Trade lawyer Lawrence Herman said it could mean the U.S. will seek to pry open investment access to exempt sectors that some Canadians might consider "sacrosanct."
"They didn't spell it out, but I can guess that they will have an interest in assaulting the Canadian exemptions for, for example, cultural industries, maybe health care, maybe public education," said Herman.
"We can expect a tough round of negotiations and the targeting by the Americans, at least initially, of some of the areas that were protected under the FTA and the NAFTA."
Dawson said as the easier-to-resolve trade barriers are dealt with in the NAFTA talks, areas - such as investment - covered by more-entrenched protections often become greater targets.
She added that if there's an area "ripe" for reform, it's probably Canada's telecommunications sector. But in return for doing so, Canada would have to show some kind of gain, she said.
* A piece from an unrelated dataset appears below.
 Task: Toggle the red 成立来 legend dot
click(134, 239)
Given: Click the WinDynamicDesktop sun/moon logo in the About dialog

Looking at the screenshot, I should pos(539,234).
"Canada can reduce any barrier that it chooses to, but there has to be a good, domestic public policy reason," Dawson said.
Duty-free cross-border shopping
The U.S. wants Canada to allow a whopping increase in the value of goods American companies can send into Canada without paying an import tax.
At the moment, Canada's limit - what's known as the de minimis threshold - is just $20, among the lowest in the world. It was set decades ago, long before the explosion in online shopping.
The U.S. wants that limit raised to $800, matching the American threshold.
The proposal is bound to be popular with consumers. But Canadian retailers are apoplectic, maintaining such a move would be catastrophic for them.
They warn that it would mean providing a more favourable tax regime to foreign retailers than applies to homegrown retailers who actually create jobs and invest in Canada. Moreover, they argue it would encourage Canadians to do all their shopping online from American retailers and result in domestic retailers moving some or all of their operations south of the border.
- with files from Joan Bryden and Joanna Smith.